Process servers attempted to serve court documents 27 times between May and Aug. 10 at the organization's headquarters in Los Angeles and at the Flag Land Base – the Church of Scientology's "spiritual headquarters" in Clearwater, Florida. The attempts to serve the court papers were denied by security, according to the Tampa Bay Times.

U.S. Judge Julie Sneed ruled on Tuesday that Miscavige "is actively concealing his whereabouts or evading service."

Sneed declared that Miscavige had been "properly served" as of Feb. 14, and has 21 days to respond to the allegations in the lawsuit.

Karin Pouw, a spokesperson for the Church of Scientology, said in a statement, "Miscavige never evaded service."

"The case is nothing but blatant harassment and was brought and is being litigated for the purpose of harassment and hoping that harassment will extort a payday," Pouw argued. "The allegations in the complaint are absurd, ridiculous, scurrilous, and blatantly false."

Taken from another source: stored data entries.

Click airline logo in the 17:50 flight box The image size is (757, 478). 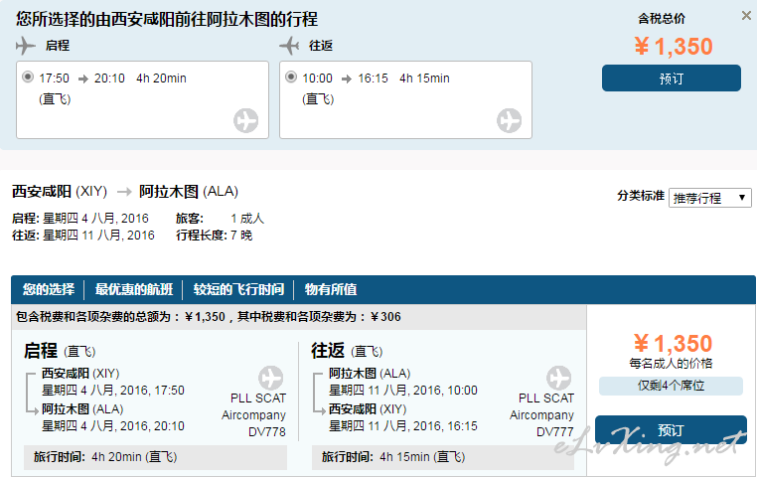tap(246, 120)
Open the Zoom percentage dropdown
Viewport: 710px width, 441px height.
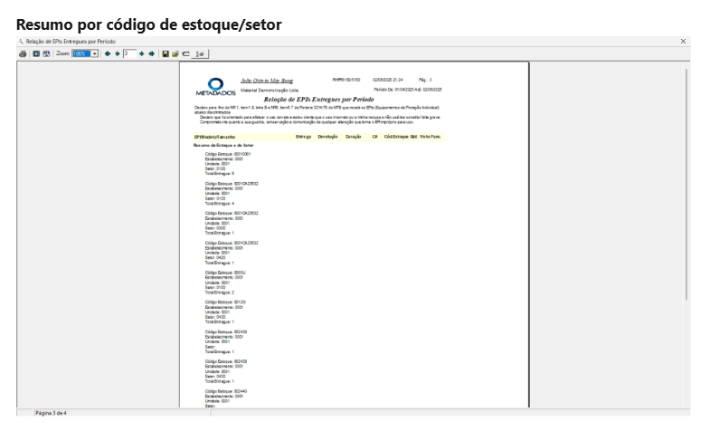click(94, 54)
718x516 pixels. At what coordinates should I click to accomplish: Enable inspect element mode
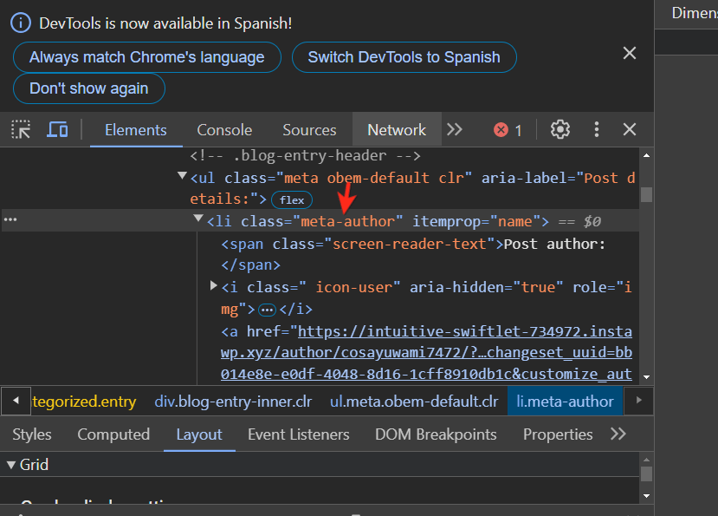(19, 128)
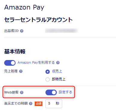Click the セラーセントラルアカウント heading
This screenshot has width=116, height=112.
click(38, 20)
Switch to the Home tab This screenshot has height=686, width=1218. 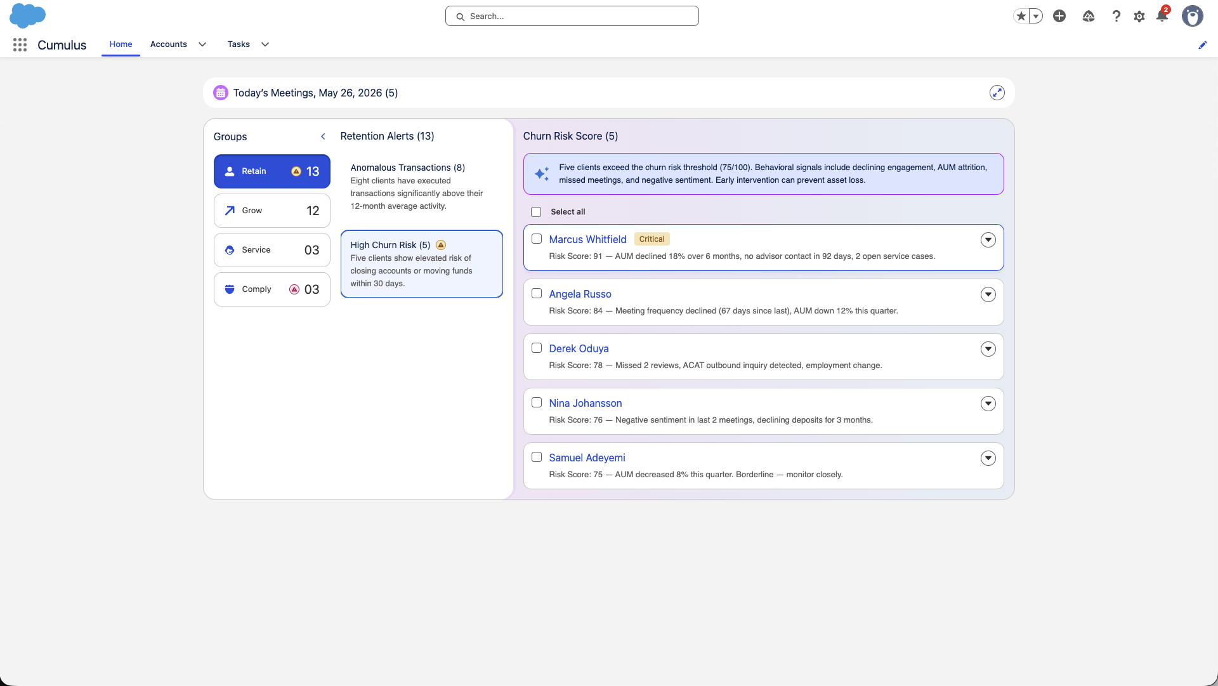tap(121, 44)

The lawsuit was filed by three former Church of Scientology members – Gawain Baxter, his wife Laura Baxter, and Valeska Paris. They claim that they were forced into labor on Scientology boats after signing a one billion-year contract for little or no money. The ex-Scientology members allege that they worked on the Freewinds – a Scientology ship in the Caribbean that hosts offers high-level church services to parishioners. The plaintiffs also say they were forced to carry out unpaid work at the Flag Land Base in Clearwater.

According to Fox News, "Children over six years old are considered to be, and are frequently told that they are, adults and that they should act and expect to be treated as adults."

Paris also claims that she was sexually assaulted as a child, and that she was locked in an engine room for 48 hours as punishment for her mother leaving the Church of Scientology.

Attorneys John Dominguez and Zahra Dean – who represent Paris and the Baxters – released a joint statement that said, "For years, David Miscavige has succeeded in evading accountability. (The) ruling brings our clients — who alleged to have endured unimaginable abuses in Scientology as children and into adulthood — one step closer to getting their day in court and obtaining justice against all responsible parties."

Miscavige became the so-called "ecclesiastical leader of the Scientology religion" after founder L. Ron Hubbard died in 1986.